Task directions |
Scale the part of the listing that opens with the line containing "Task: Open the border style dropdown" and closes with the line containing "View the 344", both lines included. Write out every line of that part again, requests too, but multiply each number in the answers (the coordinates) by 1.6 and round it to a whole number, with halves rounded up.

--

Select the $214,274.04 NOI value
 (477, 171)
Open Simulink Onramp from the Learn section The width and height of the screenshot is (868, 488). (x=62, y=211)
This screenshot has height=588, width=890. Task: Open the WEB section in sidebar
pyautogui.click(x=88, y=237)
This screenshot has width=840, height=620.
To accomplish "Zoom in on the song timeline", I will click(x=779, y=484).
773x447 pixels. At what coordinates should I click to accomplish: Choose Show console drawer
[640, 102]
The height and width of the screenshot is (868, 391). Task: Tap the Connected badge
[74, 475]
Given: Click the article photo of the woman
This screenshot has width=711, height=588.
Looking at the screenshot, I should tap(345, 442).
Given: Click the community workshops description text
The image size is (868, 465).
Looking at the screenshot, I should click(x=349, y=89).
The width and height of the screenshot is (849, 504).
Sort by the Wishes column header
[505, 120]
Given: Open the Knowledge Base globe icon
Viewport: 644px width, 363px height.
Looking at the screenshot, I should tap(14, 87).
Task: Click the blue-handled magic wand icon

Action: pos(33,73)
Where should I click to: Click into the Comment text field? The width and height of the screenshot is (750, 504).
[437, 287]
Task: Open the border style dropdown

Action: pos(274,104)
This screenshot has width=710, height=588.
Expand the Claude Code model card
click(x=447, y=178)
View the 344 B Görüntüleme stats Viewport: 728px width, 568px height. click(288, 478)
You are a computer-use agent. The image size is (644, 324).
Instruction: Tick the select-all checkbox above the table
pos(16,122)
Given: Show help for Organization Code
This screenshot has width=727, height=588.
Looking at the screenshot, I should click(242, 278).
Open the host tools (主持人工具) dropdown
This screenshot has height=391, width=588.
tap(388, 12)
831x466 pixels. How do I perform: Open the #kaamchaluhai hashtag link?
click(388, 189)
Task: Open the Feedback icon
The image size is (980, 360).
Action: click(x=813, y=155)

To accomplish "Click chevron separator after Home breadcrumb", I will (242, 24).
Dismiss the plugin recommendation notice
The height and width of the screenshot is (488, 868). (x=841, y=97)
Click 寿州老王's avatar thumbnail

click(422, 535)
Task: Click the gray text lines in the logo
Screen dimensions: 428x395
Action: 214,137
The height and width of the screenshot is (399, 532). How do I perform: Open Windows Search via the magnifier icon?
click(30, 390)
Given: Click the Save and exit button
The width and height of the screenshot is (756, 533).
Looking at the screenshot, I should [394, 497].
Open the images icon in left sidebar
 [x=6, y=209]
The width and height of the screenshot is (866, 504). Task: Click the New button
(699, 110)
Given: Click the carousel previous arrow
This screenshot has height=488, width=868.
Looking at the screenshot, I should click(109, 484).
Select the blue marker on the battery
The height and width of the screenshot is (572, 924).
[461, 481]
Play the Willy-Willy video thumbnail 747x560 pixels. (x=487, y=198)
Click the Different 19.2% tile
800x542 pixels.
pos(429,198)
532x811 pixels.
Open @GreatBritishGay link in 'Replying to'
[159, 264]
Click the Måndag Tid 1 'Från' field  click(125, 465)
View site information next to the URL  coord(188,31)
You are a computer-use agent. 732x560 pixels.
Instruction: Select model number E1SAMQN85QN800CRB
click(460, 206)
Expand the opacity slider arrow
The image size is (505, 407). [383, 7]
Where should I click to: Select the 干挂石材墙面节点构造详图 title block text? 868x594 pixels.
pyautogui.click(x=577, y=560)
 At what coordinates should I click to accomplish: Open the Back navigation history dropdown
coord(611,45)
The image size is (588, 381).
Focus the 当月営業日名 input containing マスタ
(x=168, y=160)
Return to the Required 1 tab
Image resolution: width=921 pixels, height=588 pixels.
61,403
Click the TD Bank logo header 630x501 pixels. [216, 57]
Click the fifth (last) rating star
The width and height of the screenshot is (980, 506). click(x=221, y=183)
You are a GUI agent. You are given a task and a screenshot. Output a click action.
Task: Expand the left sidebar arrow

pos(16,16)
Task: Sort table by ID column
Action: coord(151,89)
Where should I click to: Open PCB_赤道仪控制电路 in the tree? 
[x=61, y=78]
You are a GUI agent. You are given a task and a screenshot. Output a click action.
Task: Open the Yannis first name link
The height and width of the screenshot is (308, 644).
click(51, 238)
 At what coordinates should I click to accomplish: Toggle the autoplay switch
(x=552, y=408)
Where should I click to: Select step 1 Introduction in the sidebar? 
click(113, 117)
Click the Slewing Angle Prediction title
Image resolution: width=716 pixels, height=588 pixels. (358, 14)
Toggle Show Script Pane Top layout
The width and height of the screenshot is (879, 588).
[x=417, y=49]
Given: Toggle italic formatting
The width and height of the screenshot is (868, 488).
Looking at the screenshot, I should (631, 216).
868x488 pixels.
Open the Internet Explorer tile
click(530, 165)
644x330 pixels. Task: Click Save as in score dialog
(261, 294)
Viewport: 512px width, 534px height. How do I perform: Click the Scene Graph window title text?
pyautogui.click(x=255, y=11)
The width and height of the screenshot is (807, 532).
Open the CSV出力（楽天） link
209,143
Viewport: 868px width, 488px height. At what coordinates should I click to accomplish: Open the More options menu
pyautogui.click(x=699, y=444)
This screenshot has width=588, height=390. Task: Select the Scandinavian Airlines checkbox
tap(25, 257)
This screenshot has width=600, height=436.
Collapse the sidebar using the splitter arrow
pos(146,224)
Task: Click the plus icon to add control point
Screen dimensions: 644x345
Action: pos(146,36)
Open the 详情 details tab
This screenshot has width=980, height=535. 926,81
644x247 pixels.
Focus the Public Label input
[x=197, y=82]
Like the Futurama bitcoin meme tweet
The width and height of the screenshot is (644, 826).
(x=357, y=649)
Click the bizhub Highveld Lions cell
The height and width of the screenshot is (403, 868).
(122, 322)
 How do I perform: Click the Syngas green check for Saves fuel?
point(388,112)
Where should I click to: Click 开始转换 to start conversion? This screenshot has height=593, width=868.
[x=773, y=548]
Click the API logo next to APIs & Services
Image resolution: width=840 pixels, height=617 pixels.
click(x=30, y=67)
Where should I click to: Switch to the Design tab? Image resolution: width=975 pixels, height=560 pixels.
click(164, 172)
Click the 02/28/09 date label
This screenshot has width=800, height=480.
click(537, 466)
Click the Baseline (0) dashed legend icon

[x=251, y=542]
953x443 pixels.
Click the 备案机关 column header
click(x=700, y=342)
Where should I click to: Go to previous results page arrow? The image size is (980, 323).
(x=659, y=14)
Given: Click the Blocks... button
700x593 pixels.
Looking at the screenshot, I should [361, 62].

--

Solution |
Task: Open the border style dropdown

Action: pos(438,166)
This screenshot has width=710, height=588.
Expand the Claude Code model card
click(x=715, y=285)
View the 344 B Görüntüleme stats Viewport: 728px width, 568px height. click(461, 765)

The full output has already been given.